L’ordinanza impugnata, peraltro, ha correttamente valutato gli elementi risultanti agli atti, con motivazione congrua, adeguata e priva di erronea applicazione della legge, in specie soffermandosi sui punti (decisivi) della perdurante virulenza dell’associazione mafiosa di appartenenza del T. (oggetto di procedimenti penali anche recenti), della personale caratura criminale del detenuto (definitivamente giudicato per delitti di notevole gravità e sottoposto a sequestro dei beni per valori ingenti) e del ruolo cui era pervenuto all’interno dell’associazione medesima (ruolo, secondo il collaboratore di giustizia D.P.C., divenuto a suo tempo di particolare rilievo per la coeva detenzione di altri esponenti del clan).
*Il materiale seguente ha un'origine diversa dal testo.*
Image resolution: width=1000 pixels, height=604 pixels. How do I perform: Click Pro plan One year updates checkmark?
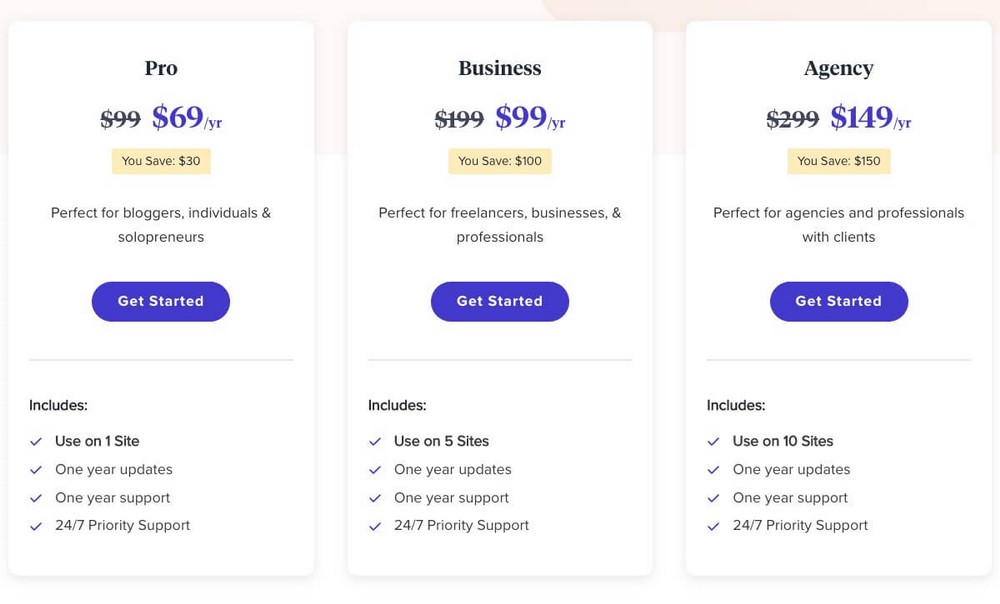tap(36, 470)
Non colgono pertanto nel segno (ed hanno trovato comunque adeguata risposta nel provvedimento impugnato) i rilievi difensivi circa la risalente detenzione del T. e la commissione in tempi ad essa anteriori di tutti i reati addebitati.

Alla dichiarazione di inammissibilità segue per legge la condanna del ricorrente al pagamento delle spese e di una congrua sanzione pecuniaria.

P.Q.M.

visto l’art. 606 c.p.p., comma 3 e art. 616 c.p.p., dichiara inammissibile il ricorso e condanna il ricorrente al pagamento delle spese del procedimento e della somma di 1.000 Euro alla cassa delle ammende.

Testo non ufficiale. La sola stampa del bollettino ufficiale ha carattere legale.